Dreaming of My Love

It can be hard to believe that anything happens after we die. At least, anything meaningful. It can be hard to believe that any of us, any part of us, linger after the only carrier of our Self has been placed, with finality, out of commission. For those of us raised with religions we grew out of, hanging onto any kind of faith in a beyond feels sticky.

Last night, I dreamed I was dancing with my grandmother in her kitchen. The one we left behind, when the feet of her grandchildren got too large for her tiny hallways. We waited as long as we could, waited until my grandfather died while I was dreaming of him as Johnny Cash at a summer camp, and then we exploded. The new house has never been my home. It’s a storage unit, one which seems to be fit to burst at the seams with loneliness or unused relics of another life.

I danced with my grandmother in her kitchen. She was heating a cup of coffee in the microwave over the stove, and I was proud to be tall enough to reach it for her on my tiptoes. As the coffee went around and around, she stood behind me and led me in a dance my earthly body has yet to master. She had been a square dancer, and a damn good one alongside my grandfather and their best friends, but this dance moved to a Latin beat I’d never seen her move in her own earthly body.

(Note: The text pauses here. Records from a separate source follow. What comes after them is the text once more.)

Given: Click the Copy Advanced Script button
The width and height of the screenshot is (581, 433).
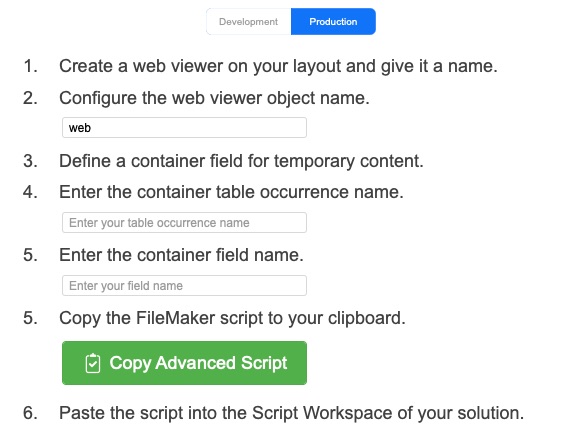Looking at the screenshot, I should (185, 363).
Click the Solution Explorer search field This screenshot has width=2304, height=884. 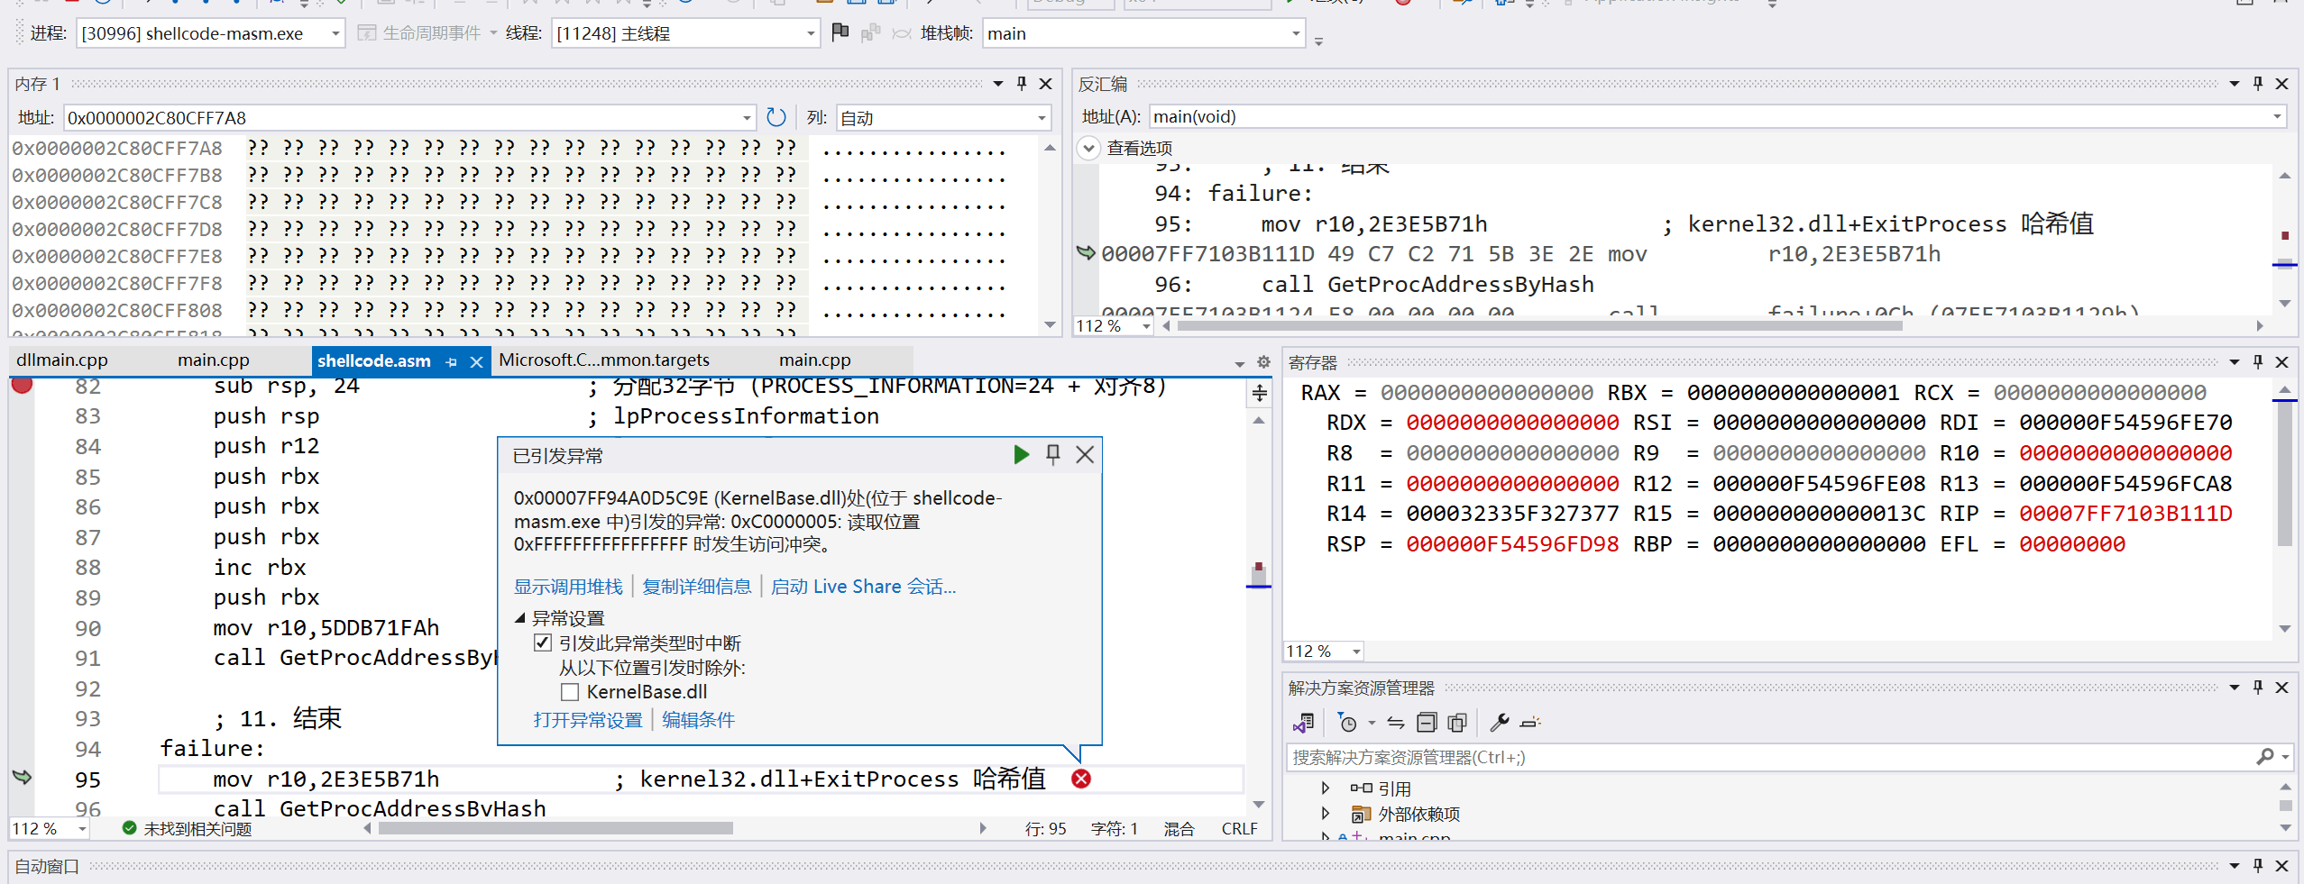(1770, 757)
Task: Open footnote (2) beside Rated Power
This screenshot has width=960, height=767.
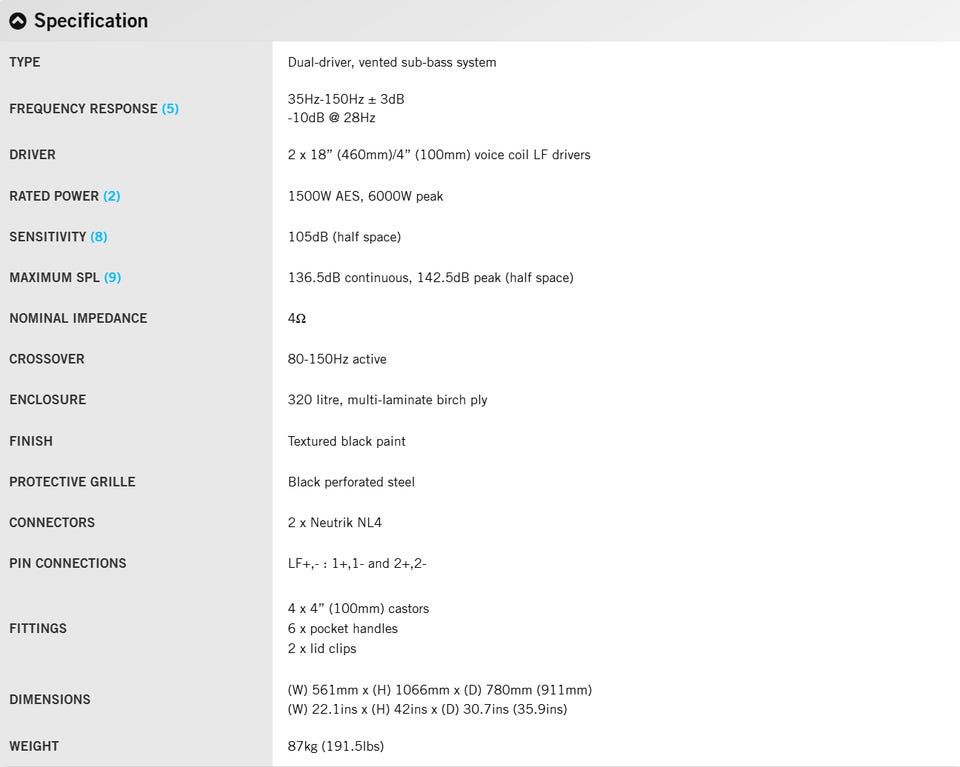Action: click(x=111, y=196)
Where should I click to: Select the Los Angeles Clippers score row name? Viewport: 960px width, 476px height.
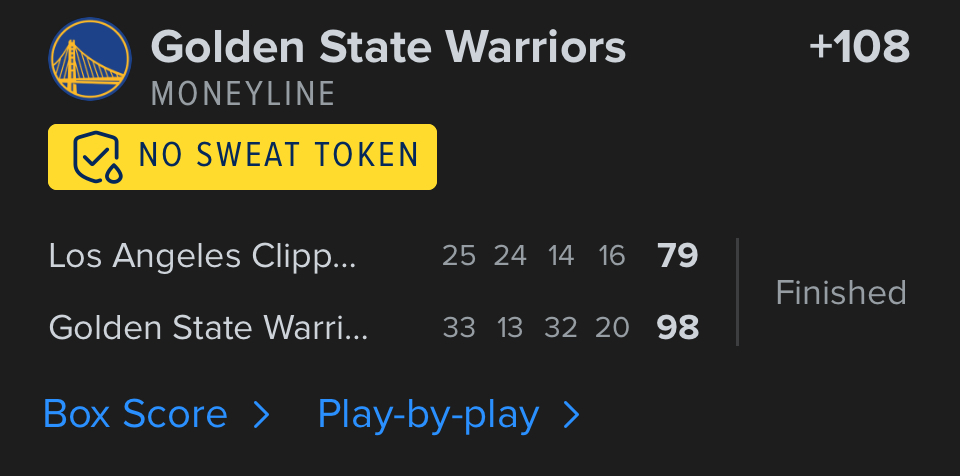coord(202,257)
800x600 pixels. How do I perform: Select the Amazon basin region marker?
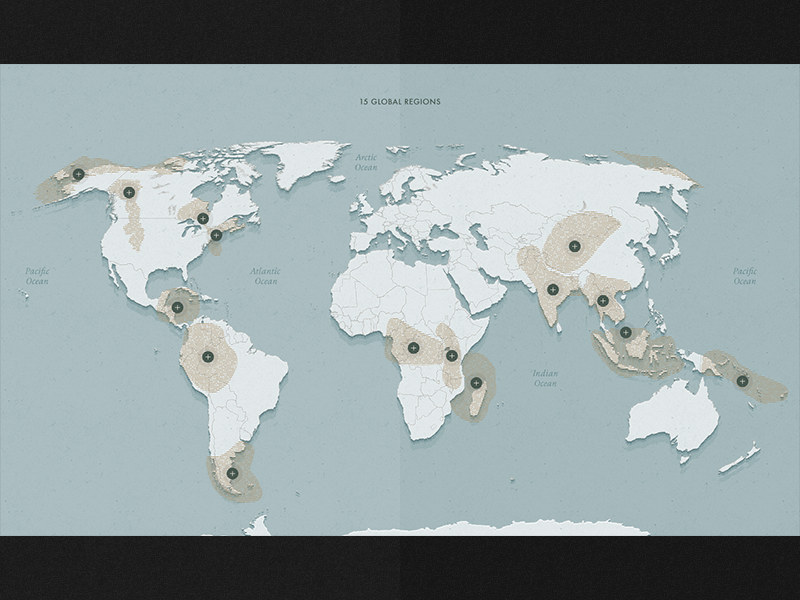(207, 358)
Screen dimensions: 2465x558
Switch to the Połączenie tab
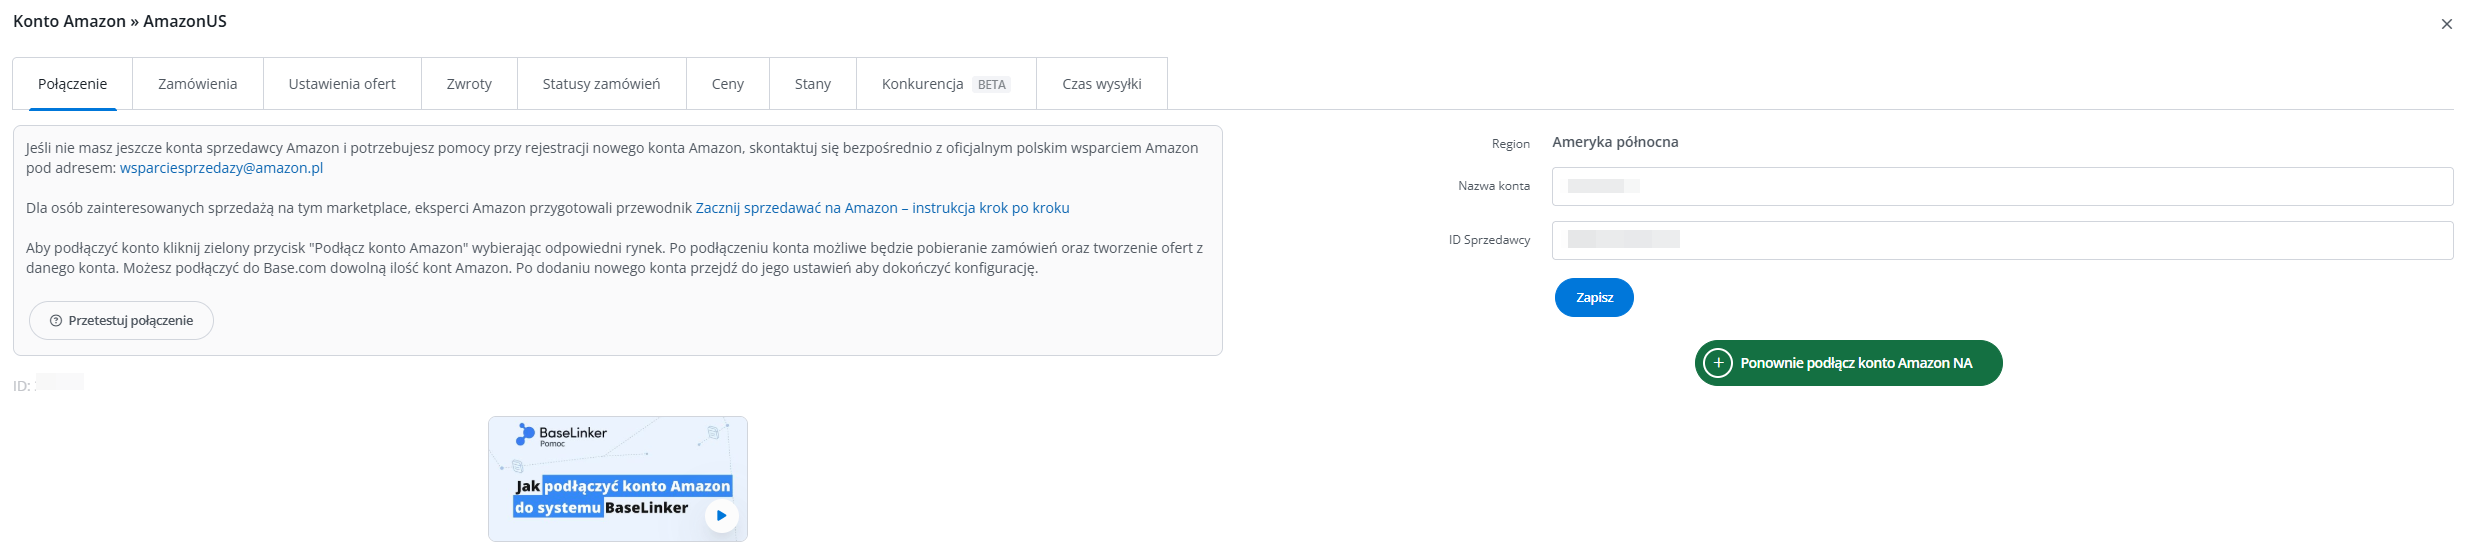point(72,84)
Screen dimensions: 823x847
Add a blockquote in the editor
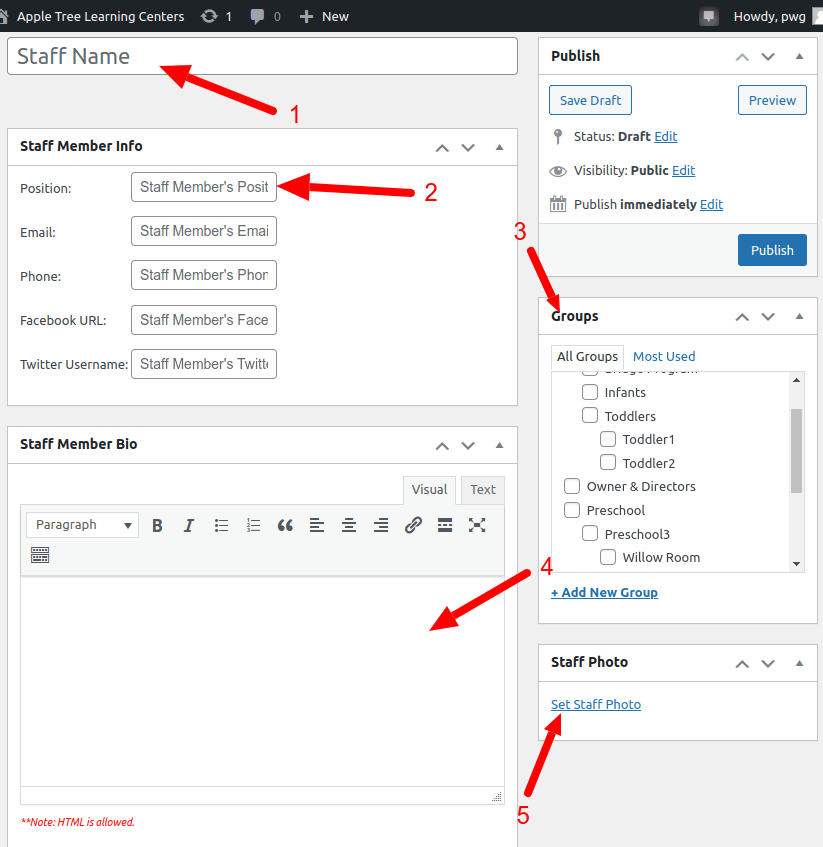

I’d like to think that Heaven, whatever it is for or to the rest of us, is a dance floor for her. At least some of the time. I’d like to believe she’s dancing with a host of new friends, who also loved moving their earthly bodies more than anything. Their celestial bodies must be learning from each other. Can you imagine? Square tango, Lindynatyam, whirling waltz, any movement we make in joy on Earth, combining and amplifying beyond human comprehension somewhere beyond.

She visits me in the birds when I’m awake, and always with a hug when my eyes are closed. I’ve learned to be thankful for every dream, especially the ones that bridge the distance between MeeMee and me.